### What the task requires
Omit the pictures. Transcribe exactly the lines below, from the one with "870x458 pixels. Task: Expand" up to and including the last.

[Saved entries]
↓↓↓

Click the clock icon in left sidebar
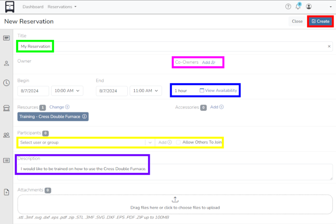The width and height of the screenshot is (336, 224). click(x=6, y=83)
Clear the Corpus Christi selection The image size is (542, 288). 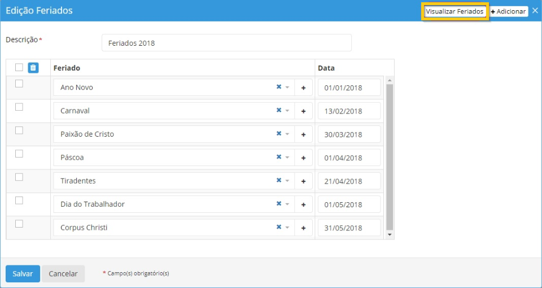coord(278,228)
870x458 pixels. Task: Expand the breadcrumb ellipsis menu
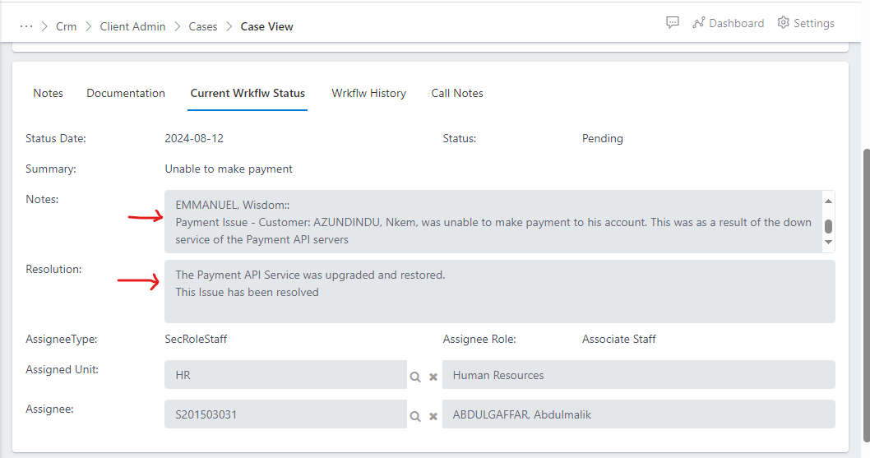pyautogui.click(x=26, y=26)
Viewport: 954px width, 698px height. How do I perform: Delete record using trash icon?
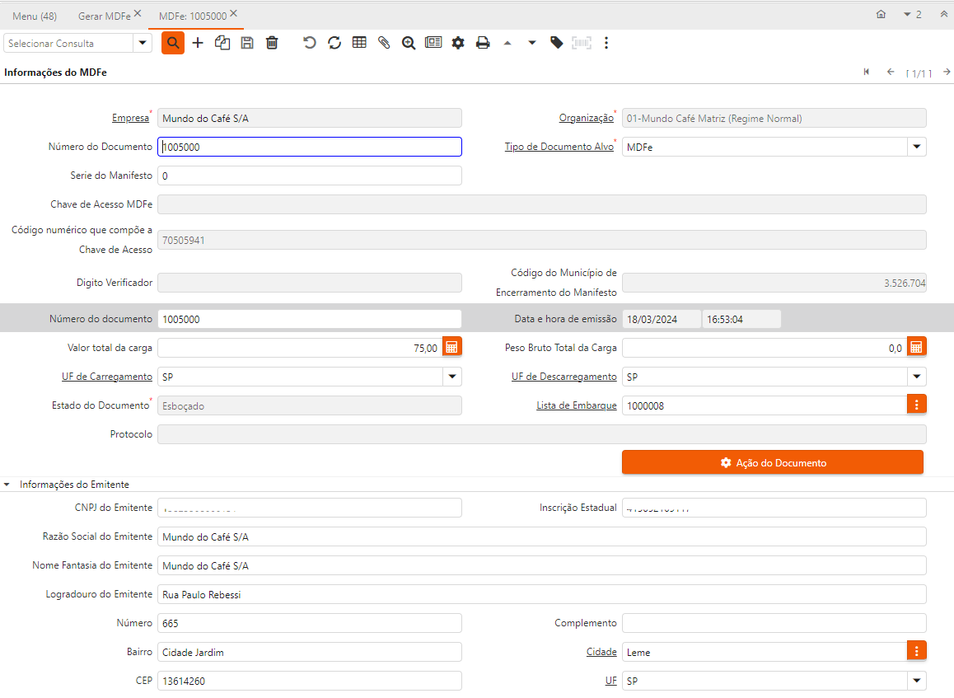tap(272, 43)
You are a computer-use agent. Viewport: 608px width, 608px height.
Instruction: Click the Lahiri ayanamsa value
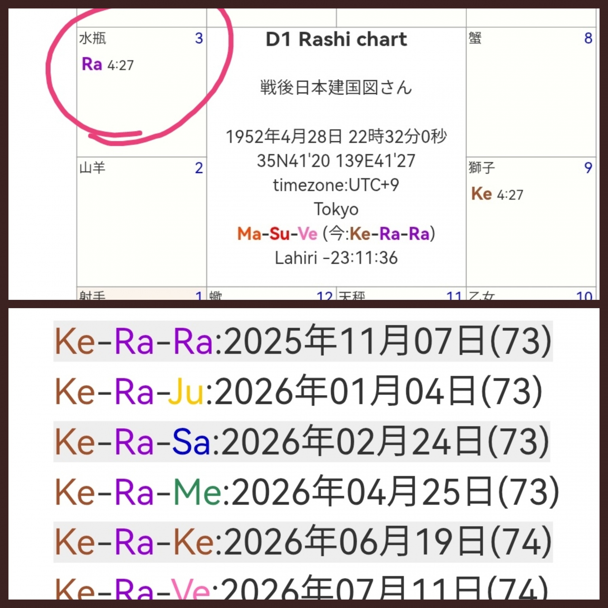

↑↑↑

### Output for this task
870x458 pixels. Task: Expand the breadcrumb ellipsis menu
pyautogui.click(x=26, y=26)
Viewport: 954px width, 698px height. How do I perform: Delete record using trash icon?
tap(272, 43)
You are a computer-use agent. Viewport: 608px width, 608px height.
Instruction: Click the Lahiri ayanamsa value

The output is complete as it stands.